Attackers with only Subscriber-level accounts can turn themselves into full administrators on WordPress sites running vulnerable versions of My WP Translate. This flaw directly enables privilege escalation and site takeover on any installation using the plugin up to and including version 1.1.

My WP Translate is a WordPress plugin developed by MyThemeShop to provide translation management for themes and plugins. While not as widely deployed as some major translation plugins, it is used on thousands of sites and has a history of security issues.

Technical Information

The vulnerability is rooted in the ajax_import_strings() function, present in all versions of My WP Translate up to and including 1.1. This function is registered as a WordPress AJAX action and is accessible to any authenticated user. Critically, it does not perform a capability check (such as current_user_can('manage_options')) before processing requests.
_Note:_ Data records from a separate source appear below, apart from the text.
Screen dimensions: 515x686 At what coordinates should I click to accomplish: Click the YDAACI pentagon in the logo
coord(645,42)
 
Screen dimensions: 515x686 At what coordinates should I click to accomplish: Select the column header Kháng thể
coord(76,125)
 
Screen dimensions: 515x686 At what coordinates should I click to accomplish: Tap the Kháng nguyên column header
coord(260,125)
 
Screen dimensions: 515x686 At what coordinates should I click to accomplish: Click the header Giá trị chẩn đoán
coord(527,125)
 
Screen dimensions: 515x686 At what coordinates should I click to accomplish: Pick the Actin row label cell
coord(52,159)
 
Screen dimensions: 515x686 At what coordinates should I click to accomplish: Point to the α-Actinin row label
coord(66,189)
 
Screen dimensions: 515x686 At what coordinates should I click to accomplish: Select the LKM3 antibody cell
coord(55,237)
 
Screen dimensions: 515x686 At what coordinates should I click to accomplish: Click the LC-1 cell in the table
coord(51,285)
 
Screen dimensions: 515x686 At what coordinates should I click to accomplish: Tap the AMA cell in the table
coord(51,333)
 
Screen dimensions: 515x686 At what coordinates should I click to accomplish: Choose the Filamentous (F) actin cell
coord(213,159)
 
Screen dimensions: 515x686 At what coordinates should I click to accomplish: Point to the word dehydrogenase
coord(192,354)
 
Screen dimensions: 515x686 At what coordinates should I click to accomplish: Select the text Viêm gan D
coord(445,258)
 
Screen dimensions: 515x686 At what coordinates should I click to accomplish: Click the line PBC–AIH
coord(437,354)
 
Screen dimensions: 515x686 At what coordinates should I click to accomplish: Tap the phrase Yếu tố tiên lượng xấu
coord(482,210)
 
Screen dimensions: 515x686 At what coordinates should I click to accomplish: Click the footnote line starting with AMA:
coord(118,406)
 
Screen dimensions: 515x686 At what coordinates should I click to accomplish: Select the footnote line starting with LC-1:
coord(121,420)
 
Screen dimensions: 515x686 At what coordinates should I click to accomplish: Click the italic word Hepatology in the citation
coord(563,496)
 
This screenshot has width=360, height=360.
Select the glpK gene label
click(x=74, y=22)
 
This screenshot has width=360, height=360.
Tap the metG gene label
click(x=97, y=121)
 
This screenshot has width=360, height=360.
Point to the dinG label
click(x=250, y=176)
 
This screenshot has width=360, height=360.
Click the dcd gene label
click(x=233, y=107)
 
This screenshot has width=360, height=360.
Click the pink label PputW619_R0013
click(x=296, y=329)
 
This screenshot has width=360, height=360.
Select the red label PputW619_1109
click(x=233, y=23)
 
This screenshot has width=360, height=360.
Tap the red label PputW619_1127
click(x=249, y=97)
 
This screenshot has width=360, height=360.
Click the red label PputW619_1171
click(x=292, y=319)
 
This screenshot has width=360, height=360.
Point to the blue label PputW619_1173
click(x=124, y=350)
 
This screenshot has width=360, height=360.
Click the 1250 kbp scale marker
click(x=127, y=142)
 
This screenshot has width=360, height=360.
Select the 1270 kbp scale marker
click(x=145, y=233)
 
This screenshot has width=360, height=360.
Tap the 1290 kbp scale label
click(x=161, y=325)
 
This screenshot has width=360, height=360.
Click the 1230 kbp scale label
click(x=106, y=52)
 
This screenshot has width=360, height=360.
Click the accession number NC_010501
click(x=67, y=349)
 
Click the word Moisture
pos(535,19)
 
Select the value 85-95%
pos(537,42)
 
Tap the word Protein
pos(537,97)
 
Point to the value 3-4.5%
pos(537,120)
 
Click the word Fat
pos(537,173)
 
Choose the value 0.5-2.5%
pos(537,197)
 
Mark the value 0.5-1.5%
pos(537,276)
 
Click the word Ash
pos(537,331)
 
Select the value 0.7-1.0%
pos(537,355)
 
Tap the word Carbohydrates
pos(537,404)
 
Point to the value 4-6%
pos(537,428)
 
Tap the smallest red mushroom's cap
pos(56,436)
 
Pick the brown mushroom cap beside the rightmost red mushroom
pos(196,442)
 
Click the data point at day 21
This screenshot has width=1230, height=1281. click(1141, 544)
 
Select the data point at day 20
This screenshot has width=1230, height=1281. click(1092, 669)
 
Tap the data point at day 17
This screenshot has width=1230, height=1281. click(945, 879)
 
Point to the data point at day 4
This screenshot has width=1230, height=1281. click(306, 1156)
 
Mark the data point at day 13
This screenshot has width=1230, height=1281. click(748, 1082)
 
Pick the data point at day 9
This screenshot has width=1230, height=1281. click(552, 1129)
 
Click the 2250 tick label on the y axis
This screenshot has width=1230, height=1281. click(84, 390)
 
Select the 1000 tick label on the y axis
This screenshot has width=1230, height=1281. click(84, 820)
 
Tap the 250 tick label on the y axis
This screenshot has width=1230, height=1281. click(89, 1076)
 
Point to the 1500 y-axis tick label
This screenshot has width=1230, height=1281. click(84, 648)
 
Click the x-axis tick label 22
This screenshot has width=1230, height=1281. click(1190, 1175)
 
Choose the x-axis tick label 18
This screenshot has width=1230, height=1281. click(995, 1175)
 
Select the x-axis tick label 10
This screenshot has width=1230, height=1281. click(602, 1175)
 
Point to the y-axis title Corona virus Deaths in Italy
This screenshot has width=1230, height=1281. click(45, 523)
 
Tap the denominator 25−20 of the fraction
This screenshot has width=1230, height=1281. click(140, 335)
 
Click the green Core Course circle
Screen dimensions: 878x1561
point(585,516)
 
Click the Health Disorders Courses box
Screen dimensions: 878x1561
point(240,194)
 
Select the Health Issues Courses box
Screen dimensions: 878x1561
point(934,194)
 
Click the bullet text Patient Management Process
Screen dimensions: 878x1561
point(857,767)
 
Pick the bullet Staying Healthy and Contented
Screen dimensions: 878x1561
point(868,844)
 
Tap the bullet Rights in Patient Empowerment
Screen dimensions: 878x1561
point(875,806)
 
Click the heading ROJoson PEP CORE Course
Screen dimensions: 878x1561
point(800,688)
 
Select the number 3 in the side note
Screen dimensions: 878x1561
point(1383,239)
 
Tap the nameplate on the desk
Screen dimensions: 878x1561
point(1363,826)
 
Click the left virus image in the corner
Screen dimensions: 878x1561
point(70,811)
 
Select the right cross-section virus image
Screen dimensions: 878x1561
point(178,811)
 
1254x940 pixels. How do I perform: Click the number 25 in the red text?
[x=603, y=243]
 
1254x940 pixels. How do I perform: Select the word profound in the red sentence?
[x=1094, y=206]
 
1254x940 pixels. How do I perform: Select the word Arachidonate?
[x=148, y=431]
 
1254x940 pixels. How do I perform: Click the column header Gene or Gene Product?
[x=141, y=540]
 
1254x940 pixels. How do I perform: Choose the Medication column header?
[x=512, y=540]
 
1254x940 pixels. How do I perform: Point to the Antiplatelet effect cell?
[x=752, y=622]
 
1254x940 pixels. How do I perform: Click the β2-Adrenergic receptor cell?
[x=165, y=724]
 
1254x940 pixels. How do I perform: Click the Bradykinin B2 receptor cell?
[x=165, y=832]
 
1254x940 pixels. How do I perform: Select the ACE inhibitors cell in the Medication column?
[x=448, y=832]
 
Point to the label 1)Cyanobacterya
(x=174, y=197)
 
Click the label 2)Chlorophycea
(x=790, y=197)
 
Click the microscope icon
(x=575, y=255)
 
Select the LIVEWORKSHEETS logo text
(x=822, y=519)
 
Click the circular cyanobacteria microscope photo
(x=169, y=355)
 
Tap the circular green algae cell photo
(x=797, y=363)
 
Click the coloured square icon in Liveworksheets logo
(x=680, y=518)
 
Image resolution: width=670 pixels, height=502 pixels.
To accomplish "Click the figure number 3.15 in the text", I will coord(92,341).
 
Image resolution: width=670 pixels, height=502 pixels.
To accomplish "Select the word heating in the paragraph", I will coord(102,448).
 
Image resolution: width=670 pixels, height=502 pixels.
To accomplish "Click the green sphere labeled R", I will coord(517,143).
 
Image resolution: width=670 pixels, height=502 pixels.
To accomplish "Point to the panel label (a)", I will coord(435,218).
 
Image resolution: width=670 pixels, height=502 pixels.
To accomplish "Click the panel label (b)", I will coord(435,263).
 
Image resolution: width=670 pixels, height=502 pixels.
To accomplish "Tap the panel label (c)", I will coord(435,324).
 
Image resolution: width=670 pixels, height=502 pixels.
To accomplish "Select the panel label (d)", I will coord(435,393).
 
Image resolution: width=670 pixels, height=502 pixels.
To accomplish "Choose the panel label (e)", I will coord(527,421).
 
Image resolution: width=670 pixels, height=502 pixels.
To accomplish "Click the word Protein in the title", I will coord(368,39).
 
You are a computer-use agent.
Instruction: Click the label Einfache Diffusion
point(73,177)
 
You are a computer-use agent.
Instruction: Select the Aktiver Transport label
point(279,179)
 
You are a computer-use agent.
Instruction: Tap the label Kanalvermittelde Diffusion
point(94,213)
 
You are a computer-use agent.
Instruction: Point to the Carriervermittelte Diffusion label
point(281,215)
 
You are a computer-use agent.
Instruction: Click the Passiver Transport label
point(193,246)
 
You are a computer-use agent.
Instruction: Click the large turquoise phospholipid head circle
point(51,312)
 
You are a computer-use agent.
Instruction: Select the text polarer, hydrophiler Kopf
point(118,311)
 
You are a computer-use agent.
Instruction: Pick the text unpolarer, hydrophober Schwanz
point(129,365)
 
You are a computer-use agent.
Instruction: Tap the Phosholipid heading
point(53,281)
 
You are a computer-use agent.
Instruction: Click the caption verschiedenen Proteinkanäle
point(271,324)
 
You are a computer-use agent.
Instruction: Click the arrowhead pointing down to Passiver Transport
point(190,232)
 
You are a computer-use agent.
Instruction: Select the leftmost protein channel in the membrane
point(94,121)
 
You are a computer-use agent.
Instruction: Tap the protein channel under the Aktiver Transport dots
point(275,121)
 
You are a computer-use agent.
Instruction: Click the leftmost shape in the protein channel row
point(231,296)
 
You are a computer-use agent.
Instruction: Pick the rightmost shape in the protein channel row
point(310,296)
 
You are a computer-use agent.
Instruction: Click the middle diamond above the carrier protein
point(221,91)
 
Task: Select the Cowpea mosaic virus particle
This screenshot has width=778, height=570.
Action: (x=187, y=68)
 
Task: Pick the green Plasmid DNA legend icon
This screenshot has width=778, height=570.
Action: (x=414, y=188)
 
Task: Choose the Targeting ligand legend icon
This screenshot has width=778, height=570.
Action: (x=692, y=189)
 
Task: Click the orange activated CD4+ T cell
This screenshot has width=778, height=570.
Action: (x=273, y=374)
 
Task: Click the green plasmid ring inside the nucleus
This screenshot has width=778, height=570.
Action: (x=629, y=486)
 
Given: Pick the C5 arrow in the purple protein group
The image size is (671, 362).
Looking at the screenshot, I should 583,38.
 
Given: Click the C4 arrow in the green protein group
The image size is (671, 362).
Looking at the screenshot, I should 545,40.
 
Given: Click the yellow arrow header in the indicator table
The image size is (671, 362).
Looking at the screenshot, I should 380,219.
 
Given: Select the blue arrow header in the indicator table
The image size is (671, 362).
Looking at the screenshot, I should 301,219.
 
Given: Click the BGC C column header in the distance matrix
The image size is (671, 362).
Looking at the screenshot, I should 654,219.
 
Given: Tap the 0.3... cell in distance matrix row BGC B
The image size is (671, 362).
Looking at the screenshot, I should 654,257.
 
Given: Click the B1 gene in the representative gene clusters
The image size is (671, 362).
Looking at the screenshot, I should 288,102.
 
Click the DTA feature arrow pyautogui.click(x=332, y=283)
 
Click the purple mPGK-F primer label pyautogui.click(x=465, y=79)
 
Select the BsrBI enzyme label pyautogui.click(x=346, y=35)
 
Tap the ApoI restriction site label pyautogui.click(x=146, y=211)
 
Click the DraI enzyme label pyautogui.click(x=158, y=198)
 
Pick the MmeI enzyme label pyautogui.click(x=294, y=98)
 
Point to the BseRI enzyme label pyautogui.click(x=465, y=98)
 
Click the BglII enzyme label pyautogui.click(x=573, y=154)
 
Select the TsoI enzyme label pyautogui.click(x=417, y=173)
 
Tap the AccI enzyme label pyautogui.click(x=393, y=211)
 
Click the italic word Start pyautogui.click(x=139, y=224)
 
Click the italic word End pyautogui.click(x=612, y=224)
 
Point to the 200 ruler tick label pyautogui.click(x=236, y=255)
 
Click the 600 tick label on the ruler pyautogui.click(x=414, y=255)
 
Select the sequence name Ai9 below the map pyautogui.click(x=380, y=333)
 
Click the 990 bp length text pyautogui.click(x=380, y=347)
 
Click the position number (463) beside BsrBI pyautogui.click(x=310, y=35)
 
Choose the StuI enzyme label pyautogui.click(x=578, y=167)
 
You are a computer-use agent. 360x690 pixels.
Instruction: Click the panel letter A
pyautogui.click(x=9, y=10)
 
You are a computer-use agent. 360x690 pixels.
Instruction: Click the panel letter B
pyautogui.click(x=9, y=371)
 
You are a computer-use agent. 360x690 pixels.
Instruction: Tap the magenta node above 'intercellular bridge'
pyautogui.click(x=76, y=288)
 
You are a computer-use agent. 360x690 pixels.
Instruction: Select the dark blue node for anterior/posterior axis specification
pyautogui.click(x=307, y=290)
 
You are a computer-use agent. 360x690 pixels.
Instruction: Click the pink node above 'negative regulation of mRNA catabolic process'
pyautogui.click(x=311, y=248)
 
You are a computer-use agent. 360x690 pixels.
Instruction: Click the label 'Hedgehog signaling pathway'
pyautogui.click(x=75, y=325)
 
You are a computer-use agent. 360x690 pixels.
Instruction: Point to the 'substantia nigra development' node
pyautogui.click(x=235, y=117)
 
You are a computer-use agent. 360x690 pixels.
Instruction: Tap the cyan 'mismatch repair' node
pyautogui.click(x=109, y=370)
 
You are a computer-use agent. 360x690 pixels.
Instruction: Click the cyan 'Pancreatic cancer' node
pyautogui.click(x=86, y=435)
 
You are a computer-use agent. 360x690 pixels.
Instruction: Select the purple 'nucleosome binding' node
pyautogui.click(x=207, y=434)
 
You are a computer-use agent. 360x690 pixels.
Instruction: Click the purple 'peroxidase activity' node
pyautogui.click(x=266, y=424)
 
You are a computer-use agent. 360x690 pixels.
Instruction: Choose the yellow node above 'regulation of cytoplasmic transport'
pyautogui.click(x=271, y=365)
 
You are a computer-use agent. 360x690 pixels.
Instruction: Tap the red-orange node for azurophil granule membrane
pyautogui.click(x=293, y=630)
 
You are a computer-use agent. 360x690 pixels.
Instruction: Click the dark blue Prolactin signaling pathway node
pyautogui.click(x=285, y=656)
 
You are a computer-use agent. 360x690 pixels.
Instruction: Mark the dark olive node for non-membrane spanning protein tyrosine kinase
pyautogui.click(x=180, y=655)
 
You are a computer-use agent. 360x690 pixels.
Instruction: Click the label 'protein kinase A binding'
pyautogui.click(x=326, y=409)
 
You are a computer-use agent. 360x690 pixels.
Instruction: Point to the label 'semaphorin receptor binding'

This means that any logged-in user, including those with the lowest Subscriber role, can send a crafted AJAX request to wp-admin/admin-ajax.php with the appropriate action parameter. The function then processes user-supplied data and updates arbitrary WordPress options in the wp_options table.

The most impactful exploitation involves setting the following options:

  • users_can_register to 1 (enables public registration)
  • default_role to administrator (makes all new users administrators)

Once these are set, an attacker can register a new account and immediately gain administrator privileges, fully compromising the site.

The root cause is a missing authorization check (CWE-862) on a sensitive AJAX endpoint. This is a recurring anti-pattern in WordPress plugin development. The public code reference for the vulnerable function is available here:

https://plugins.trac.wordpress.org/browser/my-wp-translate/tags/1.1/admin/class-my-wp-translate-admin.php#L1116

Affected Systems and Versions

  • Product: My WP Translate WordPress plugin
  • Affected versions: All versions up to and including 1.1
  • Any WordPress site with this plugin active is vulnerable
  • Exploitation requires any authenticated user account (Subscriber or higher)

Vendor Security History

MyThemeShop, the vendor behind My WP Translate, has a history of security issues in this plugin. Previous versions (such as 1.0.3) were affected by unprotected AJAX actions, cross-site scripting, and option deletion vulnerabilities. The vendor's response to past vulnerabilities has varied, and there is no evidence of proactive security advisories or rapid patch cycles.